Let me help you understand this **impressive** solution; this is CTF code after all!
I start with a single combination and loop for eternity.
Every time I see that I don’t have 2 numbers inside the winning combination, I add this combination to my ticket list up until I have a full list of 28 combinations!
By running this over time, we can see that we hit 3000 points from time to time!

For now, we just wait for the machine to pay out. I can feel it, it’s gonna pay!

## Sideni s’est toutefois mis à jouer son avenir…

While the previous code was running, why not read through the Internet? According to my search history, I’ve been possessed by some omnipotent being whom used a highly intellectual jargon that I have no recollection of.

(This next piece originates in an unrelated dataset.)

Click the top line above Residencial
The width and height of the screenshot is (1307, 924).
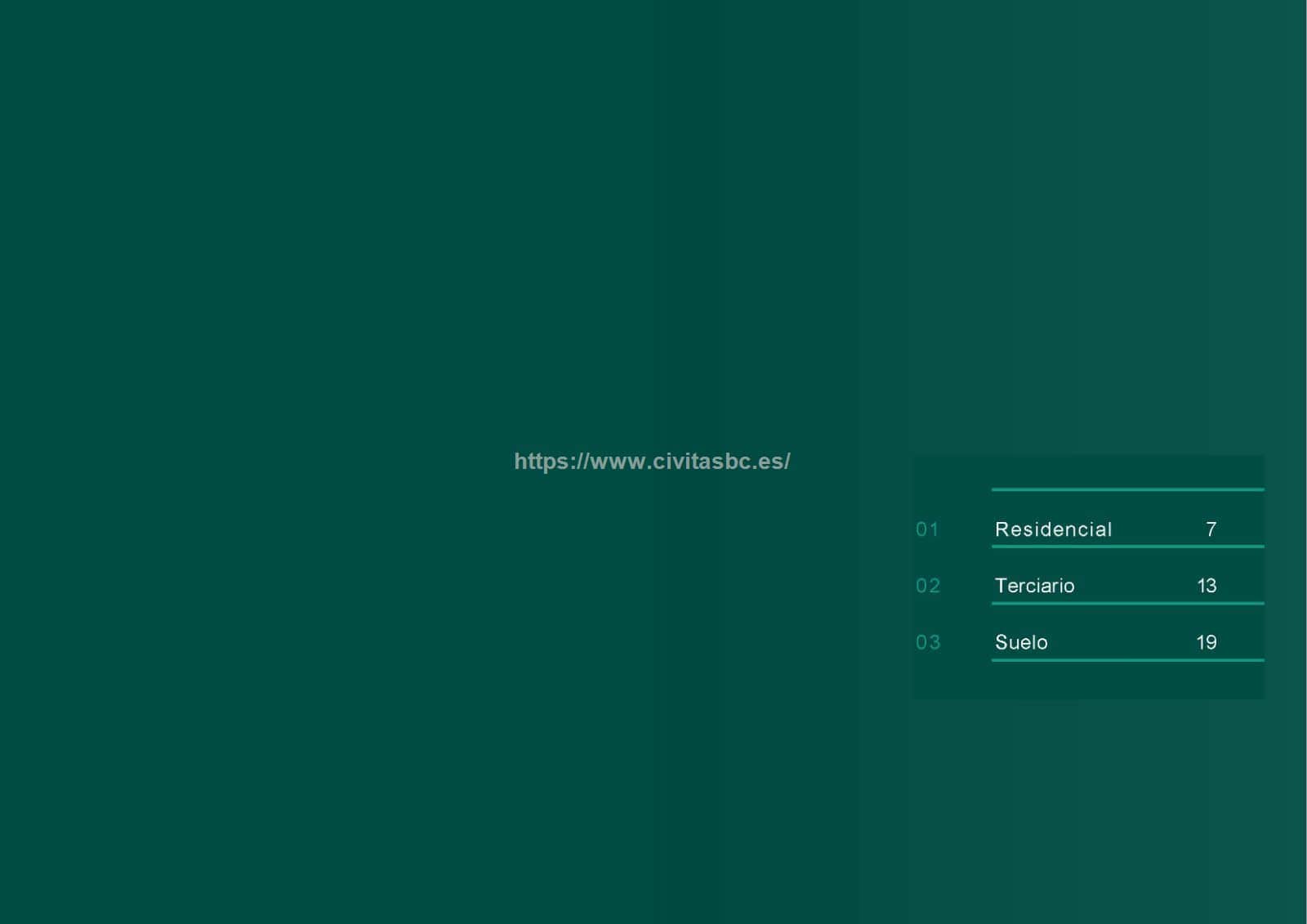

Let’s list a few of these searches while I was unresponsive:

- how to choose many combinations for multi prize lottery
- how to choose multiple combinations to win small prizes lottery
- limiting covariance matrix for random sampling

And at some point, that entity which had a reverse shell into my head searched the following: *build set of combinations for guaranteed prize lottery*

I don’t know what happened to this all mighty being, but his connection to my head must have dropped as I was left alone with this search result, an interestingly looking GitHub repo.

## Un jour, Sideni a même joué un club maté…

In that repo, we see that a paper called You need 27 tickets to guarantee a win on the UK national lottery is referenced. So, I did what everyone on my team would do; I did not read it…

Instead, I went into the demonstration available in the repo and saw a list of tickets!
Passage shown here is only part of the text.